* _EXCERTO DO DOCUMENTO_:
☆ ☆ ☆ ☆

Bússola do Muito Mar

Endereço para achamento

jjorgecarvalho@hotmail.com

Número de Ondas

quinta-feira, 8 de junho de 2017

ZONA DE PERECÍVEIS (91)



Serviço de urgência

Passamos a vida a adiar. Às vezes, fazemos bem. Mas a universal mania de procrastinar é, em si mesma, perigosa. De um momento para o outro, já fechou a loja, o balcão, o restaurante. Num piscar de olhos, passou-se (d)o prazo. Em menos de um fósforo, ardeu-se-nos a vida.

☆ ☆ ☆ ☆

* _INSTRUÇÃO DE TRABALHO_:
Responda, por favor, a estas perguntas sobre o excerto do documento:
(a) Que endereço de correio eletrónico é indicado?
(b) Que data aparece no excerto?
(c) Segundo o excerto, o que ardeu "em menos de um fósforo"?
Os dados não entram nesta parte.

* _SECÇÃO DE DADOS_:
☆ ☆ ☆ ☆

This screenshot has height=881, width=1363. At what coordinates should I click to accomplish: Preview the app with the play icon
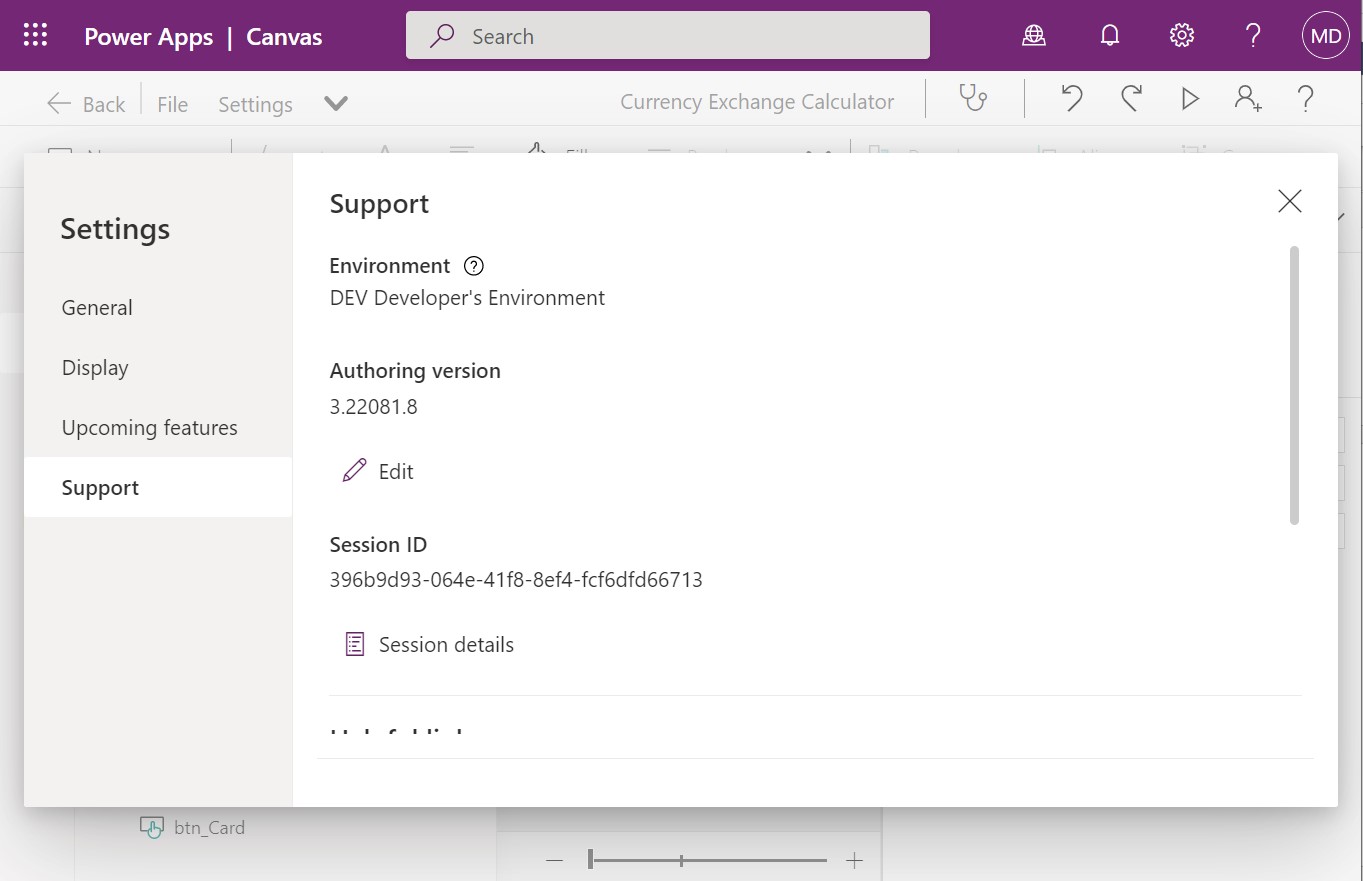[1189, 98]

☆ ☆ ☆ ☆

* _RESPOSTA DA TAREFA_:
(a) jjorgecarvalho@hotmail.com
(b) Quinta-feira, 8 de junho de 2017.
(c) A vida.